<<<<

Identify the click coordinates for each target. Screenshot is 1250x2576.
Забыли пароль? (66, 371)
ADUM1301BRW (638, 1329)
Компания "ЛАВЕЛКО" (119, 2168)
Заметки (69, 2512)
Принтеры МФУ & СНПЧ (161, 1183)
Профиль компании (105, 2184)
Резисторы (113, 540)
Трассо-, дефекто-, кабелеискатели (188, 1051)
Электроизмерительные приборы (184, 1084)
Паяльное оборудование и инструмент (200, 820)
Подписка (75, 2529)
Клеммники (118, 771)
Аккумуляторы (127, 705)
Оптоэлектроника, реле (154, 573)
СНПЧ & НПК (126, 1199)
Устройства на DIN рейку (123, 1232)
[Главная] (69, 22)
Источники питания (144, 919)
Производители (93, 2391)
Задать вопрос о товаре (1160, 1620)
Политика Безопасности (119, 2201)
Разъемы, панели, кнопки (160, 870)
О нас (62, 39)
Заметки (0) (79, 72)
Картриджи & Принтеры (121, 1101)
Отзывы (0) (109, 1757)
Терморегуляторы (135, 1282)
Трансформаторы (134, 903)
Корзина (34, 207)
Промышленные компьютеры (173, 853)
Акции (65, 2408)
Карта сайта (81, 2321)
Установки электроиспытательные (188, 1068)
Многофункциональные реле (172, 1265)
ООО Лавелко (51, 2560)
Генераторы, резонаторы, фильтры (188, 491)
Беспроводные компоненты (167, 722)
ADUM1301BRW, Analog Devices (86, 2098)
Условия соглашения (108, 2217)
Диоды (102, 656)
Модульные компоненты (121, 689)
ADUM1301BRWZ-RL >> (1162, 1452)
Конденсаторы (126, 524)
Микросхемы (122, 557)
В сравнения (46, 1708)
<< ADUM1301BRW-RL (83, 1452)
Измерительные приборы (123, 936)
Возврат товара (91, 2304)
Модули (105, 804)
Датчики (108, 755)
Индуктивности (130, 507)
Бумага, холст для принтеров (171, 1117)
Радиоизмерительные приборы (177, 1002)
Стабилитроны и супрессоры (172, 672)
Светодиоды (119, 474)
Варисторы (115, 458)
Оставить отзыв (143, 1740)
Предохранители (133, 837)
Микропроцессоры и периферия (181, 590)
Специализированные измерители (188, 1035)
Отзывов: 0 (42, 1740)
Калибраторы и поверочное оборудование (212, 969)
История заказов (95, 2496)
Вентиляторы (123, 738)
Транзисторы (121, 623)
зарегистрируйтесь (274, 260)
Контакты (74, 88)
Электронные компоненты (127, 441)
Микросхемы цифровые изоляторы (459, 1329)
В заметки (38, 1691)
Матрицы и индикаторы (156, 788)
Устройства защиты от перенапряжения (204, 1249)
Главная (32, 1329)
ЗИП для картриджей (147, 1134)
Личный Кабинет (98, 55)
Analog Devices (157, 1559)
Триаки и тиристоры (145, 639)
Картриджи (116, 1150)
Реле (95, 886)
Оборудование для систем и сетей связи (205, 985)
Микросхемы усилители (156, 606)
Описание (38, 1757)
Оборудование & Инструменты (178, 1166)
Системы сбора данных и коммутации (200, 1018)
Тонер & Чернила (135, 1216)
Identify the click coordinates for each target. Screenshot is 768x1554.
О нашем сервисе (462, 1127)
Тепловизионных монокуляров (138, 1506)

>>>>

# Exercise aim:
Give the full listing above again, exactly as it was presented.

# Written response:
Identify the click coordinates for each target. Screenshot is 1250x2576.
Забыли пароль? (66, 371)
ADUM1301BRW (638, 1329)
Компания "ЛАВЕЛКО" (119, 2168)
Заметки (69, 2512)
Принтеры МФУ & СНПЧ (161, 1183)
Профиль компании (105, 2184)
Резисторы (113, 540)
Трассо-, дефекто-, кабелеискатели (188, 1051)
Электроизмерительные приборы (184, 1084)
Паяльное оборудование и инструмент (200, 820)
Подписка (75, 2529)
Клеммники (118, 771)
Аккумуляторы (127, 705)
Оптоэлектроника, реле (154, 573)
СНПЧ & НПК (126, 1199)
Устройства на DIN рейку (123, 1232)
[Главная] (69, 22)
Источники питания (144, 919)
Производители (93, 2391)
Задать вопрос о товаре (1160, 1620)
Политика Безопасности (119, 2201)
Разъемы, панели, кнопки (160, 870)
О нас (62, 39)
Заметки (0) (79, 72)
Картриджи & Принтеры (121, 1101)
Отзывы (0) (109, 1757)
Терморегуляторы (135, 1282)
Трансформаторы (134, 903)
Корзина (34, 207)
Промышленные компьютеры (173, 853)
Акции (65, 2408)
Карта сайта (81, 2321)
Установки электроиспытательные (188, 1068)
Многофункциональные реле (172, 1265)
ООО Лавелко (51, 2560)
Генераторы, резонаторы, фильтры (188, 491)
Беспроводные компоненты (167, 722)
ADUM1301BRW, Analog Devices (86, 2098)
Условия соглашения (108, 2217)
Диоды (102, 656)
Модульные компоненты (121, 689)
ADUM1301BRWZ-RL >> (1162, 1452)
Конденсаторы (126, 524)
Микросхемы (122, 557)
В сравнения (46, 1708)
<< ADUM1301BRW-RL (83, 1452)
Измерительные приборы (123, 936)
Возврат товара (91, 2304)
Модули (105, 804)
Датчики (108, 755)
Индуктивности (130, 507)
Бумага, холст для принтеров (171, 1117)
Радиоизмерительные приборы (177, 1002)
Стабилитроны и супрессоры (172, 672)
Светодиоды (119, 474)
Варисторы (115, 458)
Оставить отзыв (143, 1740)
Предохранители (133, 837)
Микропроцессоры и периферия (181, 590)
Специализированные измерители (188, 1035)
Отзывов: 0 (42, 1740)
Калибраторы и поверочное оборудование (212, 969)
История заказов (95, 2496)
Вентиляторы (123, 738)
Транзисторы (121, 623)
зарегистрируйтесь (274, 260)
Контакты (74, 88)
Электронные компоненты (127, 441)
Микросхемы цифровые изоляторы (459, 1329)
В заметки (38, 1691)
Матрицы и индикаторы (156, 788)
Устройства защиты от перенапряжения (204, 1249)
Главная (32, 1329)
ЗИП для картриджей (147, 1134)
Личный Кабинет (98, 55)
Analog Devices (157, 1559)
Триаки и тиристоры (145, 639)
Картриджи (116, 1150)
Реле (95, 886)
Оборудование для систем и сетей связи (205, 985)
Микросхемы усилители (156, 606)
Описание (38, 1757)
Оборудование & Инструменты (178, 1166)
Системы сбора данных и коммутации (200, 1018)
Тонер & Чернила (135, 1216)
Identify the click coordinates for each target. Screenshot is 768x1554.
О нашем сервисе (462, 1127)
Тепловизионных монокуляров (138, 1506)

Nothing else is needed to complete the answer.